With the city already in a state of desolation, it was up to the Charger Battalion to turn things around, which would prove to be a complicated task.
"(The problems) were so complex that I didn't think we could ever solve them," Goins said. "There were days that I thought that they were so complex that it would take the entire U.S. government to come over there and fix it or at least get their hands around it."
Goins said that almost from the beginning the battalion was in for the fight of its life.
"When we arrived it was quiet for about two weeks, and then after two weeks, all hell broke loose," he said.
"We fought every day, except two, where we either fired at or fired upon... until about March," he said.
One of the first events that crippled the city after the Chargers arrived happened in Buhriz, a neighborhood of Baqouba. In December 2006, al-Qaeda overran the Buhriz Iraqi Army and Iraq Police stations.
"Once they were seized by al-Qaeda, and the al-Qaeda flag was raised above them, we went down to take that ground back," said Goins.

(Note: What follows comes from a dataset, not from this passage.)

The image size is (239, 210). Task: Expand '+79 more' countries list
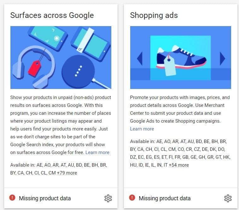(x=67, y=173)
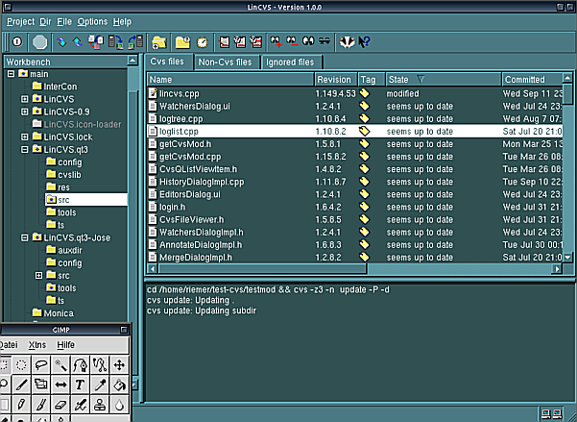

When the battalion took back the stations, they stayed there so the ground would not be lost again, he said.
"We occupied two outposts a lot sooner than we would have, (and they were) probably not in the best tactical locations that we would have selected if we had the time to choose where we would have placed outposts," said Goins.

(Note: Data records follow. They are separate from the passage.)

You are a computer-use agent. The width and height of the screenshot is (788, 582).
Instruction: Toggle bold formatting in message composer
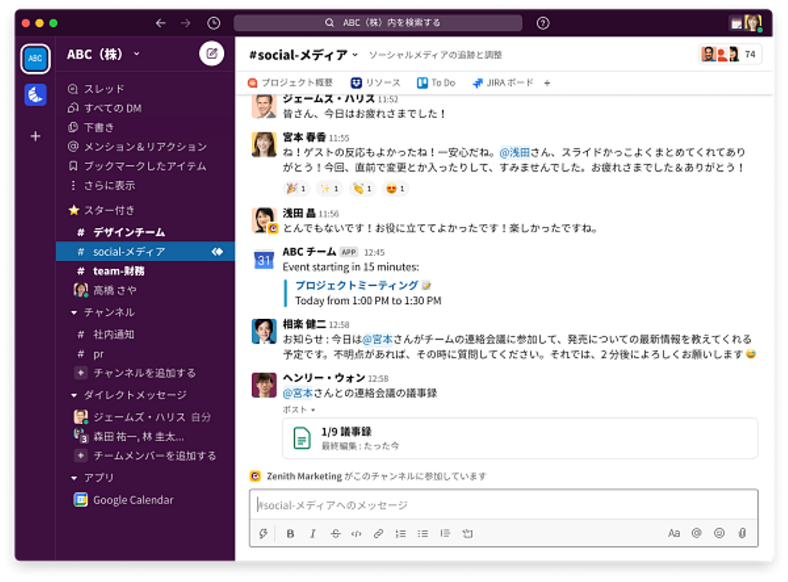(x=291, y=533)
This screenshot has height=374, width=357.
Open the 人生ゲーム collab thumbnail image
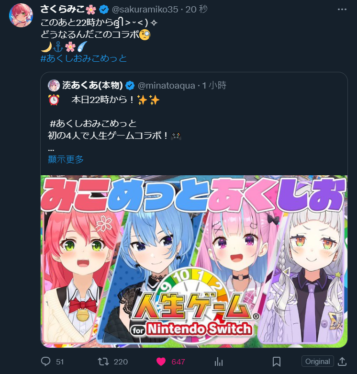[x=194, y=261]
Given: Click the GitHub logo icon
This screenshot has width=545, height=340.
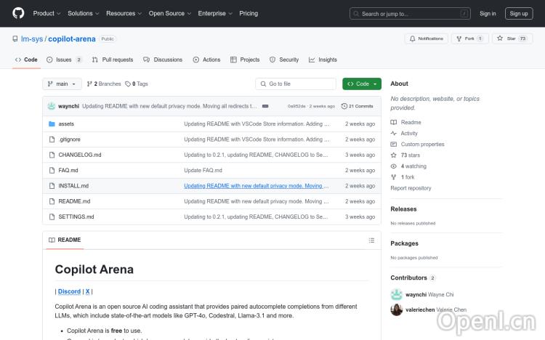Looking at the screenshot, I should [x=18, y=13].
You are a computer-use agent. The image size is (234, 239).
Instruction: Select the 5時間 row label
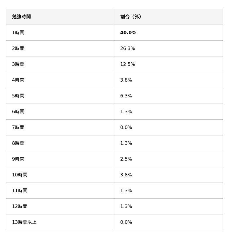tap(18, 96)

Even worse than the strategic pressure put on the battalion was the effect it had on the populace.
"The Iraqis could look around and see that their police department had fled, and their army had fled," said Goins. "Although they had enough equipment and munitions, they just basically lacked the courage to fight.
"When they departed, not only did we have to go in and defeat al-Qaeda in those locations that the Iraqi Police and the Iraqi Army left, now we had to build the confidence of the people back in the Iraqi Army and the Iraqi Police," he said.
The 1-12 CAB worked in conjunction with other units in the surrounding areas to diminish al-Qaeda's foothold in the city, but their operations were not enough contain the spreading violence.
The Chargers could clear, but holding the area was near impossible.After seven months of hard fighting, the Charger Battalion finally got their big break: Operation Arrowhead Ripper - a large operation in conjunction with the troop surge in Baghdad.
The operation lasted until August and put more Soldiers in the city.
"I would say that was a turning point because you had... three line battalions in that city," said Goins. "You can turn... anything in the world with three line battalions."
On the first day of the operation, the battalion had their last death for the deployment, totaling 28 Soldiers killed in action. After the operation, the tables turned and the battalion had al-Qaeda on the run.
The city changed dramatically after Arrowhead Ripper. Markets were open, the government began to function again, and food and services started to come back.
Goins said he was genuinely and happily surprised with the way the deployment ended - a success that was clearly seen in the faces of the citizens throughout Baqouba.
"With Arrowhead Ripper you could see the change coming, but I would have never thought (the deployment would end the way it did)," he said.
The commander also said the Soldiers of his battalion are not the only ones who should be praised for their dedication and sacrifice.
"Soldiers get a lot of attention and get a lot of pats on the back - nowhere near enough, but the families of this battalion, what they went through and how they held up to that, my hat is off to them and I will forever be in their debt," he said.
Goins said he believes he has had the honor to command the greatest Soldiers in the Army.
"(1-12 CAB) is a cohesive unit that would take on the world," he said. "I would not want to be an opponent facing the Chargers."